Fig. 4.

Virus exposure (violet, low; green, high) for the four ambient conditions simulated: $T=5$ °C and $RH=50\text{to}90\%$ (A and B) and $T=20$ °C and $RH=50\text{to}90\%$ (C and D). Exposure is defined as the number of virus copies (virions) that go past a control area in different locations of the domain. The results are shown normalized by the total number of virus copies ejected during a sneeze. The dimensional concentration of virus copies can be obtained by multiplying the normalized exposure data for the viral load and the ejected liquid volume ($\simeq 0.01\hspace{0.17em}\text{mL}$ in the present simulations). We can observe the presence of a core region characterized by a high level of virus exposure, which is mainly determined by the large droplets (100 microns or more).
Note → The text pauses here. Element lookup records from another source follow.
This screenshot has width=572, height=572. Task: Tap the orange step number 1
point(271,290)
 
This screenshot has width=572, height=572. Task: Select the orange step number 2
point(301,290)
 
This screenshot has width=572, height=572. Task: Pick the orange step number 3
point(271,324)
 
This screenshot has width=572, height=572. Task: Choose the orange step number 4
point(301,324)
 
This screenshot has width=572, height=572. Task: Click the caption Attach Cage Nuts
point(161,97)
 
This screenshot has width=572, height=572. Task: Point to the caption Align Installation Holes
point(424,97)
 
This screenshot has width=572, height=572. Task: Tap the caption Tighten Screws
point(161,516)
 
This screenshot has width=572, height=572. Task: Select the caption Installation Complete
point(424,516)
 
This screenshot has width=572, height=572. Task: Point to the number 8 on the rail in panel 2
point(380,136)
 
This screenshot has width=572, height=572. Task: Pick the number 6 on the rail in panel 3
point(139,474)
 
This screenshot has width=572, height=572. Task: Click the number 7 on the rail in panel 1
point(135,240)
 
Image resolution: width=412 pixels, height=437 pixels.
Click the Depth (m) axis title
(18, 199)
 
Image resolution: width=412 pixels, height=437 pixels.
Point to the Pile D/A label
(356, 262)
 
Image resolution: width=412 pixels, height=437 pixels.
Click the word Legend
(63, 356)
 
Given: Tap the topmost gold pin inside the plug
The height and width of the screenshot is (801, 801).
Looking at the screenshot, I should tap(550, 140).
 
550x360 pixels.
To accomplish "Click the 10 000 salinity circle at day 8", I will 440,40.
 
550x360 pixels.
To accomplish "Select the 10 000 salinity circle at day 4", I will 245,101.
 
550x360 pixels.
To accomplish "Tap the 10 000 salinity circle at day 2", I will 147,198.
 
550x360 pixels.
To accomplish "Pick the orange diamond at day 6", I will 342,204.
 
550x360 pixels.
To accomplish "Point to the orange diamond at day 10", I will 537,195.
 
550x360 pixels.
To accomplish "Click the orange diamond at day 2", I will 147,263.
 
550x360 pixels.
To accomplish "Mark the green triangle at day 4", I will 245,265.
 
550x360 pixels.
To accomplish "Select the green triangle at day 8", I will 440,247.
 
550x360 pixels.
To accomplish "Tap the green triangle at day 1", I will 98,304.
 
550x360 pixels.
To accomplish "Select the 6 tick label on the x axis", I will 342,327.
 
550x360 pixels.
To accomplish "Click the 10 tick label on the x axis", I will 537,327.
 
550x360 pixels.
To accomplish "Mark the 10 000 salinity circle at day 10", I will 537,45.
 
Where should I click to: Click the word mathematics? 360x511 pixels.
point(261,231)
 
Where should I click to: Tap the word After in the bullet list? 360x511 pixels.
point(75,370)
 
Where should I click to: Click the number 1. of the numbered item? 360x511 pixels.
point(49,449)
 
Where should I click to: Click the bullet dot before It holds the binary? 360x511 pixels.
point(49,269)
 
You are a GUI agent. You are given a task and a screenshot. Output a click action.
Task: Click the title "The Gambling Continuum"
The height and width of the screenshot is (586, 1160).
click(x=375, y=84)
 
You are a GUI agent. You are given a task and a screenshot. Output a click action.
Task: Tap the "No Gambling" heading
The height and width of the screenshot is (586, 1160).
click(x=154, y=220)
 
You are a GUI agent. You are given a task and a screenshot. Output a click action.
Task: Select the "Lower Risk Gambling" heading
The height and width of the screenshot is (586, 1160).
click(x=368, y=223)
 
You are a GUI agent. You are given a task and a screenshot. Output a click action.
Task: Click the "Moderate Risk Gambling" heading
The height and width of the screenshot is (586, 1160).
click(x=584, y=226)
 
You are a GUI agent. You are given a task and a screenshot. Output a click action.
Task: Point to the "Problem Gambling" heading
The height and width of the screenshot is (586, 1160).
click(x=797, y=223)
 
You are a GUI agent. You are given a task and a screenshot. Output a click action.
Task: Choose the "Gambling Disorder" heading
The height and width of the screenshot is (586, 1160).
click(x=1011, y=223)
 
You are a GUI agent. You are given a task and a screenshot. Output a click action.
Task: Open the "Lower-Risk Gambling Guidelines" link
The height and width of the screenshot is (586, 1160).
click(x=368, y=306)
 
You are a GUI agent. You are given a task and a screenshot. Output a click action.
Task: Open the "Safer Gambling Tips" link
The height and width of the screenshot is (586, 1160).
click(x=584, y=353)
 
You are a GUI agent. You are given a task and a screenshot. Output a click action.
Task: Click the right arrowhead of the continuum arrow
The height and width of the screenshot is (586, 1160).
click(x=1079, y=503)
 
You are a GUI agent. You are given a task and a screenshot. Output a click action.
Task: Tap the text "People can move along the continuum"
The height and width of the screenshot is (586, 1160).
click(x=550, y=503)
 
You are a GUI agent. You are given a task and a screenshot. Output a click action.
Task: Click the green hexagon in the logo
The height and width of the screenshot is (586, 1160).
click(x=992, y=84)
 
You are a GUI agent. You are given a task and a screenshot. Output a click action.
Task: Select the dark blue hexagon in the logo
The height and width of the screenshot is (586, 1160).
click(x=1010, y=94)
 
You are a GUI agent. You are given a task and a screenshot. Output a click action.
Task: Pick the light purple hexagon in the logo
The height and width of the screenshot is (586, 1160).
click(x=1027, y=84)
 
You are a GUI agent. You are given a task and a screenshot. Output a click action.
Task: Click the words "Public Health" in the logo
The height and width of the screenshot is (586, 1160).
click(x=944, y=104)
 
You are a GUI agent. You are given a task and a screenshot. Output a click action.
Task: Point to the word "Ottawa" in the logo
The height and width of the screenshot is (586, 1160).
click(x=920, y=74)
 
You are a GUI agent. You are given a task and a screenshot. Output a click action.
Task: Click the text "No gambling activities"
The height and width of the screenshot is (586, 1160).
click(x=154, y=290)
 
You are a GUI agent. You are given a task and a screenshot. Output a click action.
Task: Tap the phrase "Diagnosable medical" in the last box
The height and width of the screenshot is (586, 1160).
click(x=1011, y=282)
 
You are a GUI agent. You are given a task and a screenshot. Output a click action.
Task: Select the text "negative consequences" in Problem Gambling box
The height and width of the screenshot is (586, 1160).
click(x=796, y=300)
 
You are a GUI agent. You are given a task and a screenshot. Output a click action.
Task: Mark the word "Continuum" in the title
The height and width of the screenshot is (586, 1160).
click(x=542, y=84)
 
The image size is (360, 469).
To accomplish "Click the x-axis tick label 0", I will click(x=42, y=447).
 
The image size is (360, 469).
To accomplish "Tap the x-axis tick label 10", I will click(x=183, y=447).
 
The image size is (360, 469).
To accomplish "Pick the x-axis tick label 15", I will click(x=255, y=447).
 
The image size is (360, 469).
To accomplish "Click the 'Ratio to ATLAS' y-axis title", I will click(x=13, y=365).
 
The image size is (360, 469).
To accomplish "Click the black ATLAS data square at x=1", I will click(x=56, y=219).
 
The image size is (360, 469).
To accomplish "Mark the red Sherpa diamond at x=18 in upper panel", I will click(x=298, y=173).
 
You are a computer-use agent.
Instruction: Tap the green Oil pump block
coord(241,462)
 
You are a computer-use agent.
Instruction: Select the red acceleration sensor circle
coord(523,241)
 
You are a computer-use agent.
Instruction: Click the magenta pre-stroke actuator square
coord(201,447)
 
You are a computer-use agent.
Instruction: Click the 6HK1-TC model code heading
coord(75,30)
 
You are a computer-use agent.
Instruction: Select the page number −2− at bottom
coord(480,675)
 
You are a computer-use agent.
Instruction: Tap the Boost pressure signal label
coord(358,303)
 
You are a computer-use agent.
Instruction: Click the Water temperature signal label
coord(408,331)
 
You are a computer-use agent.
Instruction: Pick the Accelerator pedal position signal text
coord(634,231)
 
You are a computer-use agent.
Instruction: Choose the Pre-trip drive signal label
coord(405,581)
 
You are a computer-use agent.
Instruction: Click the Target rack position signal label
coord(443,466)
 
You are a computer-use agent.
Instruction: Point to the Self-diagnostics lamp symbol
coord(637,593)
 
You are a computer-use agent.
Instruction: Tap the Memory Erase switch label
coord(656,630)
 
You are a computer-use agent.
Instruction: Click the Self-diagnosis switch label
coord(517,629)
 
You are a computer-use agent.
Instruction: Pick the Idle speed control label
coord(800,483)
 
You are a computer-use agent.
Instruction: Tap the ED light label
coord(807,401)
These droplets follow almost ballistic paths and settle to the ground within $\simeq 1.25\hspace{0.17em}\text{m}$. This core region is surrounded by a wider region characterized by a lower level of virus exposure. Although, in this outer region, the value of exposure is smaller, a susceptible individual is still exposed to thousands of virus copies (here we consider an average viral load for SARS-CoV-2 of $7\times 10^6$ copies per mL). According to the independent action hypothesis, the presence of thousands of virus copies in the small droplets and droplet nuclei poses a significant threat on both the short- and long-range airborne transmission routes of SARS-CoV-2.